A Bellon  : La démocratie n’est pas bourgeoise par essence. Elle n’est pas un fétiche, elle doit être un choix raisonné. La chose est d’autant plus essentielle à rappeler au moment où resurgit la violence comme moyen de résoudre les conflits. La démocratie doit être ce qu’en fera le combat pour les libertés et pour les valeurs humanistes.

Commentaire C Delarue : La démocratie n’est certes pas bourgeoise par essence puisqu’à priori la démocratie est le pouvoir du peuple. Mais il existe des mécanisme d’accaparement pour le bénéfice de la classe dominante ou de l’oligarchie. La démocratie restreinte le permet. Le problème de la démocratie dite représentative mieux nommée délégataire - qui est la démocratie réellement existante - est qu’elle donne mandats durables à une petite minorité d’élus de rester en poste de pouvoir. Dans quasiment tous les pays du monde (sans parler des dictatures) on a vu des élus faire des carrières politiques de 25 à 65 ans, le tout en percevant des revenus élevés, supérieurs au citoyen lambda ! De ce fait problématique,on débat dans et hors les Universités, et notamment dans l’altermondialisme (ATTAC, CADTM, Fondation Copernic, etc…) depuis des décennies soit pour réduire l’écart entre les élites politiques installées et le peuple dépossédé (en restant dans le paradigme dominant - ce qui n’est pas en soi méprisable), soit pour changer de paradigme et de système démocratique (ce qui ne relève pas à priori du stalinisme ).

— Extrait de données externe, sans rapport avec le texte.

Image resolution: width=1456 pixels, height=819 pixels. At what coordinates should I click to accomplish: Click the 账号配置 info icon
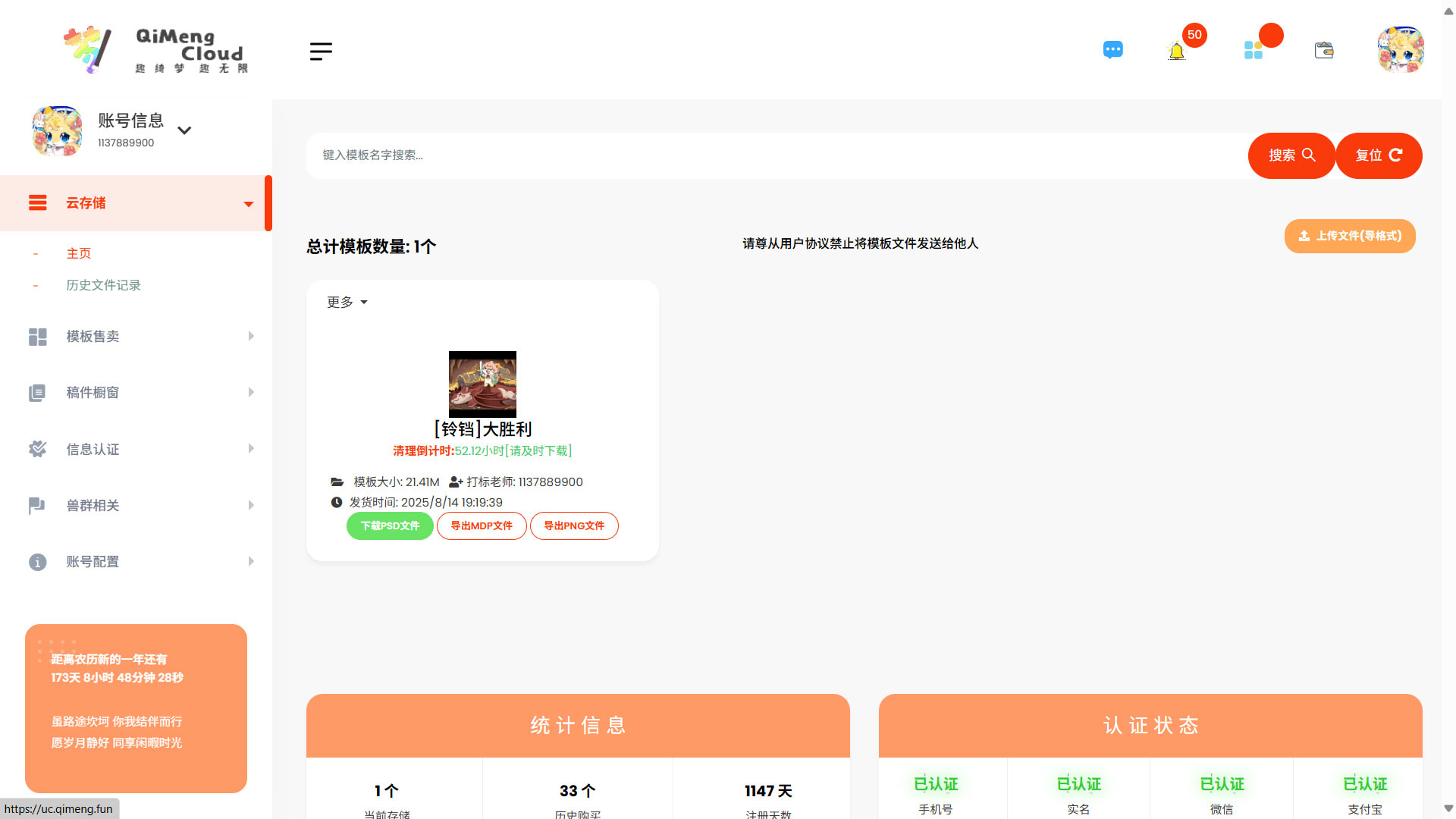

A Bellon : Au moment où le peuple tend à s’émietter, il faut réaffirmer qu’il n’appartient à personne. Il est une communauté politique souveraine et doit être respecté comme tel. Toute tentative d’en faire un objet ou de le qualifier à des fins politiques lui enlève sa capacité d’être l’acteur capable de faire face aux défis de cette période trouble et incertaine, l’empêche de reconquérir sa souveraineté naturelle.

C Delarue : Un mot comme peule-classe nomme une vaste sphère des sans pouvoirs, des dominés économico-politiques, face à la classe dominante . Les nommer, s’adresser à eux n’est certainement pas neutre. Nous, membres du peuple-classe, n’allons pas nous en priver ! Tout comme évoquer la « démocratie réellement existante » liée au "système représentatif capitaliste (JM Toulouse) au lieu de la démocratie sans adjectif !

Les altermondialistes entendent aussi le mot peuple dans une double dimension : le peuple-classe (convergence des couches et classe des 99%), et la communauté des citoyens.